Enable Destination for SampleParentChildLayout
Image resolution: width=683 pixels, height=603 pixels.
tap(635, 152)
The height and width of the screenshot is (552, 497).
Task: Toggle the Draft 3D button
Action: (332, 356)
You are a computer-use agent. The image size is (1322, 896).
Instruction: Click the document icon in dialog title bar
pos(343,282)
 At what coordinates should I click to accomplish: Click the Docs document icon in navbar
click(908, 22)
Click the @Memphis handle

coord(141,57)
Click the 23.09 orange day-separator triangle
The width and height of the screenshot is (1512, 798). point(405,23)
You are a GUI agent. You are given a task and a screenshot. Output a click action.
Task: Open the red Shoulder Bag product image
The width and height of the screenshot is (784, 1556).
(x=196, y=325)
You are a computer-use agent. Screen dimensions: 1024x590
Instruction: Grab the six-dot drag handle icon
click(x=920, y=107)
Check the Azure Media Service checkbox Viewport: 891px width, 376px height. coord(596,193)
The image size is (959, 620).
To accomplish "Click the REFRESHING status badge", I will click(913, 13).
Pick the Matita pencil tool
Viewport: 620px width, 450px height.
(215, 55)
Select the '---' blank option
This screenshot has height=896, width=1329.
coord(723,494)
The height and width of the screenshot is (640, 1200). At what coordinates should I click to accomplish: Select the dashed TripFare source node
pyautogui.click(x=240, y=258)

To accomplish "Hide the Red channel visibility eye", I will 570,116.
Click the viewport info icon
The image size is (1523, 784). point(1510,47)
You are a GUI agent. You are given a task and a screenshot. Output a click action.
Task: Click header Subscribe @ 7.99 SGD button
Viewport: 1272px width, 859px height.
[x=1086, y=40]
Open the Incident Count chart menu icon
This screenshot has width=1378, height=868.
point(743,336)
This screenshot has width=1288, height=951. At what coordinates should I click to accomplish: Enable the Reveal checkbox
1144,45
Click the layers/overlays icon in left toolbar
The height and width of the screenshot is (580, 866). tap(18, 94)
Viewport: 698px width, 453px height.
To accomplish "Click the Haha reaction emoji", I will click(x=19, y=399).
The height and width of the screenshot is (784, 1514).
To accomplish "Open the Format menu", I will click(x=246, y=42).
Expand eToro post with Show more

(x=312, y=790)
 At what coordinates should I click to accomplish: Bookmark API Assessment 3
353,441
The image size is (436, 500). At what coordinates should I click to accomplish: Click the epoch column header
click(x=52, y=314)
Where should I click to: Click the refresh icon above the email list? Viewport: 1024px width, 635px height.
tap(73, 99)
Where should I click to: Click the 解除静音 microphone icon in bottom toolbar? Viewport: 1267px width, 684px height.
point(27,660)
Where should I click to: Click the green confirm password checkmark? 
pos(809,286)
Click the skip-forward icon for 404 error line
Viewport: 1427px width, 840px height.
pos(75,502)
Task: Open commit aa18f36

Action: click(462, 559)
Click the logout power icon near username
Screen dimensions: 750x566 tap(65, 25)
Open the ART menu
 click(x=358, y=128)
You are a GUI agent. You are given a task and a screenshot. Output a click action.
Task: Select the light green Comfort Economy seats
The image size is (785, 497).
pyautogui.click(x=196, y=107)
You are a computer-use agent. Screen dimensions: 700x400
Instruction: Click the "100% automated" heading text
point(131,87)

^^^^

EXERCISE PROMPT - An exact copy is needed of the lines from the one containing "You are a computer-use agent. Screen dimensions: 700x400" through the end of the records.

ANSWER BOX -
You are a computer-use agent. Screen dimensions: 700x400
Instruction: Click the "100% automated" heading text
point(131,87)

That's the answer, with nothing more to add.